Davalı banka vekili istinaf başvuru dilekçesine karşı vermiş olduğu cevap dilekçesinde özetle; ilk derece mahkemesi kararının usul ve yasaya uygun olduğunu, davacı tarafın istinaf başvurusunun esastan reddine karar verilmesini istemiştir.
HUKUKİ NİTELENDİRME, DELİLLERİN VE İSTİNAF SEBEPLERİNİN DEĞERLENDİRİLMESİ
Dava, genel kredi sözleşmesinin teminatı olarak tesis edilen ipoteğin fekki istemine ilişkindir.

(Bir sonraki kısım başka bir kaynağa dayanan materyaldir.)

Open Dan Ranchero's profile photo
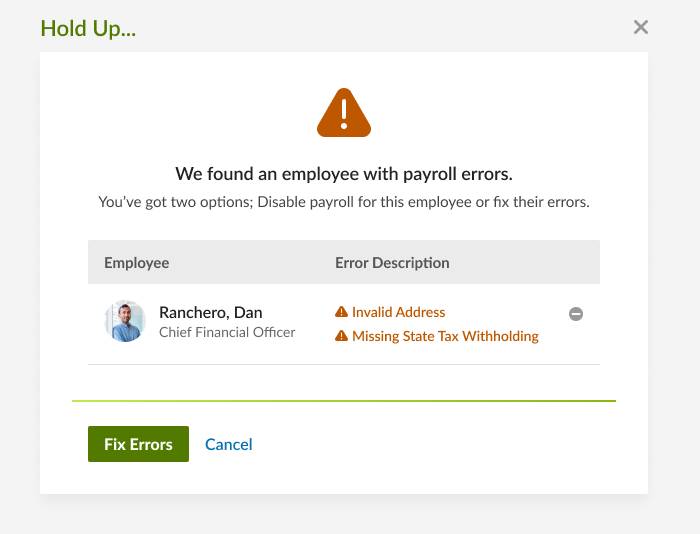 pyautogui.click(x=125, y=321)
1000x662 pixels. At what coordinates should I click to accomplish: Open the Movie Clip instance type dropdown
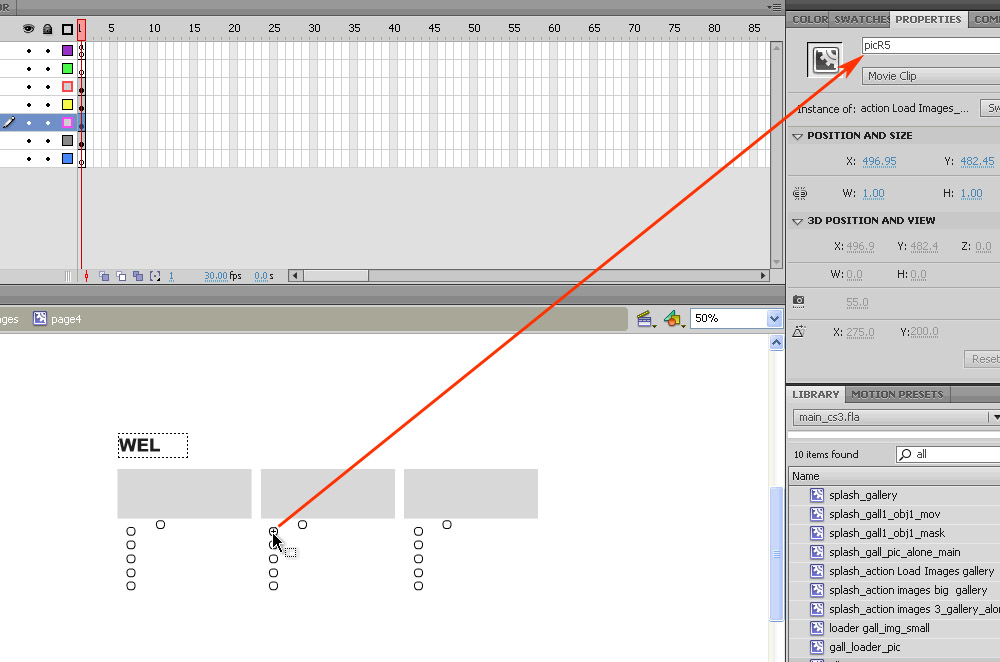point(930,76)
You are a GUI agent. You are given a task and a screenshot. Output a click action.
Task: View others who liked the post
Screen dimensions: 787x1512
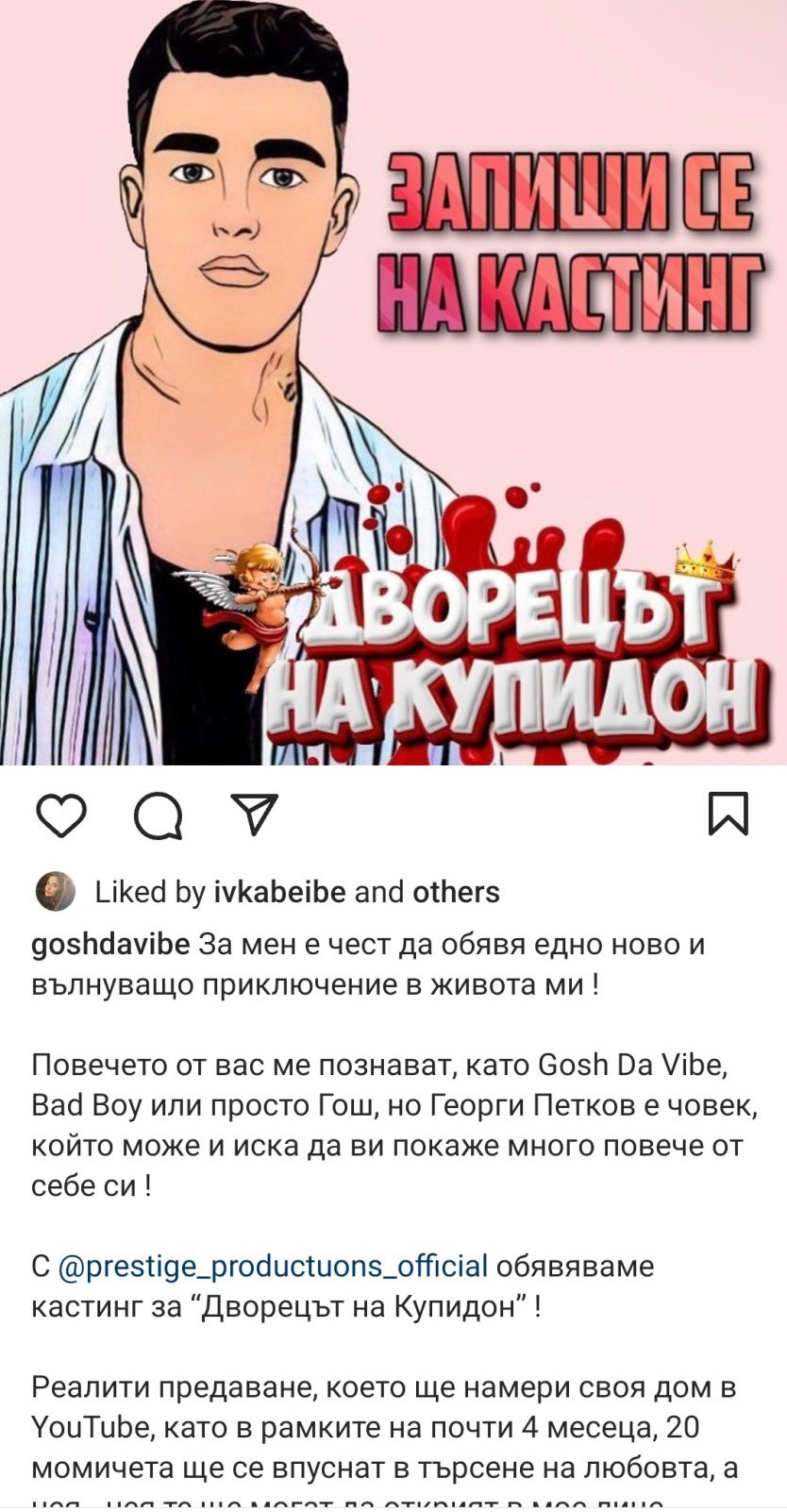click(x=457, y=892)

6100 Sayılı HMK’nın 355.maddesi gereğince, istinaf incelemesinin istinafa gelen tarafın sıfatı ile istinaf dilekçesinde belirtilen sebeplerle sınırlı olarak kamu düzenine aykırılık bulunup bulunmadığı hususu gözetilerek ilk derece mahkemesinin taraflar arasındaki ihtilafta görevli mahkeme oluşu ve eldeki davada kesin yetki kuralına da aykırılık bulunmadığı anlaşılmakla işin esasına girilerek yapılan incelemede;
Dava konusu ipoteğe ilişkin 27/05/2013 tarih ve … yevmiye numaralı ipotek resmî senedi incelendiğinde; dava dışı … …. A.Ş’nin davalı bankaya karşı doğmuş ve doğacak borçlarının teminatı olmak üzere 500.000,00 TL limitle, ikinci derecede fekki bankadan bildirilinceye kadar süresiz olarak ipotek tesis edildiği, ipotekli taşınmazın … adına kayıtlı olduğu görülmüştür. Ankara 5. İcra Müdürlüğünün…. sayılı icra takip dosyasında; 5.000.000,00 TL limitli genel kredi sözleşmesinden kaynaklanan toplam 2.537.804,41 TL alacağın tahsili için dava konusu ipoteğin paraya çevrilmesi talebi ile davalı banka tarafından dava dışı asıl borçlu ve kefil ile ipotek maliki olan … aleyhine icra takibi başlatıldığı,
Ankara 5. İcra Müdürlüğünün ….. sayılı icra takip dosyasının incelenmesinde; 5.000.000,00 TL limitli genel kredi sözleşmesinden kaynaklanan toplam 2.537.804,41 TL alacağın tahsili için dava konusu ipoteğin paraya çevrilmesi talebi ile davalı banka tarafından dava dışı asıl borçlu ve kefil ile ipotek maliki olan davalı … aleyhine icra takibi başlatıldığı görülmüştür.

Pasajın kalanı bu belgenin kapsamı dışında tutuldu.